My How This Business Has…Not…Changed – Self/Vanity Publishing
I’m still getting my blog legs, trying to decide how to entertain my diverse audience of writers, readers, and family members looking for things they can use to make fun of me. So when the recent furor over a major publisher deciding to get into the vanity press business, I wondered if I should blog about it, or not.
But here’s the thing, everyone needs to be reminded that we can’t count on the shiny label that looks sooooo genuine. We have to take the time to check that label isn’t wrapped around a bottle of poison. You’re never too young to benefit from the lesson that most things ought to be put to the sniff test before we swallow them. For example, the idea that a traditional publisher isn’t being predatory by http://dearauthor.com/wordpress/2009/11/19/harlequin-horizons-whats-in-it-for-you/ (which involves writing a whole novel, revising it, getting feedback on it, submitting it, revising it again, submitting it again, and then either becoming published or having a nice practice novel to put under the bed).

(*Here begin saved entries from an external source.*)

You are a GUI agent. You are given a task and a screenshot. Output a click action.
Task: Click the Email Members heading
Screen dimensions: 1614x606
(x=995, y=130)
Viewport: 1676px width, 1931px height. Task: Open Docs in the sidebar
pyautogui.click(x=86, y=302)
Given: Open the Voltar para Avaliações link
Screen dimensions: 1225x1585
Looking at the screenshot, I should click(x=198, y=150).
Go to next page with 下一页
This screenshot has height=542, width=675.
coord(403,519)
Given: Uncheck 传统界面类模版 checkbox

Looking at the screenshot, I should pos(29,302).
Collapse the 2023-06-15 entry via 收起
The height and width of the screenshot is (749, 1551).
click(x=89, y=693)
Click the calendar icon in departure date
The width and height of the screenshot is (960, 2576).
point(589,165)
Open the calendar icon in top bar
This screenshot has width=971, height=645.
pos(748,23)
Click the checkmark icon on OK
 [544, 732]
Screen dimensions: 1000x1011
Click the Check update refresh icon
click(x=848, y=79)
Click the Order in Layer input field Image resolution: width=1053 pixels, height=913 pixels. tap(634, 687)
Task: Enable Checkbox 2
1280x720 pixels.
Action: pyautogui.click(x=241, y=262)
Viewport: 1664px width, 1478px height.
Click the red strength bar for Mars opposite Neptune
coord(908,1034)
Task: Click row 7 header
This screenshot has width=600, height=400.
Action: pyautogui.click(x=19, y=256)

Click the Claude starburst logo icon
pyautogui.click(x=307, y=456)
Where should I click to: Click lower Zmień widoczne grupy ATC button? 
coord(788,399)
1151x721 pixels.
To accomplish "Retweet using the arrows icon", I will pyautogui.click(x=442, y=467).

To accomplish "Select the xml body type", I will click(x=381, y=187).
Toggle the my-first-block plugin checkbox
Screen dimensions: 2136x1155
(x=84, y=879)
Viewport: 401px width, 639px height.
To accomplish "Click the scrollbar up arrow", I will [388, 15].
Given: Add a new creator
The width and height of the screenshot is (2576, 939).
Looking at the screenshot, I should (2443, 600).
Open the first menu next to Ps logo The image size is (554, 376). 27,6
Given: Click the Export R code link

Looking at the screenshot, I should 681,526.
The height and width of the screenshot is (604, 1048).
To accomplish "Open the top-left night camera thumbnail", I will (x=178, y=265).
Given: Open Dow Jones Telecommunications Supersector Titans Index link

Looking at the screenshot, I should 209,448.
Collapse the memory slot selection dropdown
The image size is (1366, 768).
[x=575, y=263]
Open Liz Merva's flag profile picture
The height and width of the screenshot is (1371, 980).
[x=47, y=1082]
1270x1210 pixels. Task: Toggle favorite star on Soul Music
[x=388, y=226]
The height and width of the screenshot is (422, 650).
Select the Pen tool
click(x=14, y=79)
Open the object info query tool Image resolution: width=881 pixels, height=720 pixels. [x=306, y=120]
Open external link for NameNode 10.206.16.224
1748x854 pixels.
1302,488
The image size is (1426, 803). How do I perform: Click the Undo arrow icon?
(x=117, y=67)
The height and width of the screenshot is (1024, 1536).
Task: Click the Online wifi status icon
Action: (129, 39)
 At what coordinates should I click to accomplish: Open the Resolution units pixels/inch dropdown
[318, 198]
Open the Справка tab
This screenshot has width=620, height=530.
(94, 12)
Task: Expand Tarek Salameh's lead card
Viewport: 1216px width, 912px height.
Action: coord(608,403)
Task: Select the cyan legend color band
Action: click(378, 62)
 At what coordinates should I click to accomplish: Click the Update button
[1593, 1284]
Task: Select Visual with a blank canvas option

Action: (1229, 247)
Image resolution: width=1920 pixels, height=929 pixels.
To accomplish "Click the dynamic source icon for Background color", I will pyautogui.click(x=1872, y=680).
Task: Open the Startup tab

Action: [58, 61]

Sniff, sniff.When I first started thinking about actually selling my writing (I had written for as long as I first grasped a big fat yellow pencil), I turned to the science fiction magazines I regularly read (Isaac Asimov’s Science Fiction Magazine and Analog, as well as to Writer’s Digest and The Writer. In the back of these magazines was always a list of ads designed to appeal to the aspiring writer. When I first started (before home computers took off), this included people who would type hand-written or dictated manuscripts, editors who would whip a manuscript into shape (for a fee), and vanity presses like Vantage that offered an impatient writer a shortcut to publication (for a hefty fee).
Blecch! For some reason, whether because I had informed myself by reading about how writers I admired actually became writers, or just because I was so busy looking at writing short fiction for my two favorite magazines, I never thought paying thousands of dollars to get a boxful of books I would then have to hand sell to bookstores was the least bit attractive. Nope. I wanted to sell to one of my two top markets, and maybe one day write a novel and get an agent, a kazillion dollar deal and a movie & TV show (dream of the moon and live on Earth, I always say). I knew this at 20.
No thank you. I learned, over time, how much heart ache I saved myself by never once wondering in the long journey from dream to publication whether I should just do it myself. I saw plenty of other writers shell out $5,000 – $20,000 for a garage full of pretty books that no one wanted. Talk about heart ache. Instead of taking the short cut, I just kept writing and revising and submitting until I sold my first novel to a publisher who paid me (not a lot, but I didn’t shell out a penny of my own money).
Nowadays, it is much easier — and cheaper — to upload a book to iUniverse, Author House, or Lulu and have it distributed through POD or e-publishing technology. In some ways, that can strike an eager writer as a good thing. But thinking about all those past writers with their boxes of very expensive books to hand sell, I can’t agree.
First: there are a (very) few good reasons to self-publish. Family memoirs, specific topics with a clear and captive audience, keeping an out of print book available for new readers, etc. But there is never a good reason to self-publish without understanding what it entails (salesman hat on, always, relentlessly). And even then, to do so before your manuscript receives a professional edit is not kind to your readers, even if that just means your extended family.
Second: any publishing that involves the author shelling out money (rather than getting paid) is either self or vanity publishing. This is simplistic, but if you want to be a published author in the traditional sense, you need to be working with a publisher who pays you, not the other way around. When a publisher asks you to pay for your book, the business model has become predatory — and the writer desperate enough to pay is the prey. There are a thousand warning signs that you are dealing with predators. Writer Beware discusses them better, and more thoroughly, than I can in a raft of long and boring blogs.
But you get the books, says the desperate writer. Yes. You do. And you get the bill. Not to mention you get to be the pr person, the marketing person, the distributor, and the shipper. Which sounds better? — Your publisher pays you, the distributor, the pr person, etc. … or … you pay the publisher and then keep paying to market and distribute the books?
But it takes so long. I know. It took me what seemed like forever. There are plenty of free or inexpensive resources to help you bide your time as you wait. Writing groups, critique partners, industry blogs, wine (only if you are over 21 and not about to drive!), chocolate.
And here’s the thing: this advice applies to boyfriends/girlfriends, jobs, cars, houses, …. Pretty much any time you want something, you have to slow your roll, sniff things out, and watch your own back (even if it gives you a crick in your neck).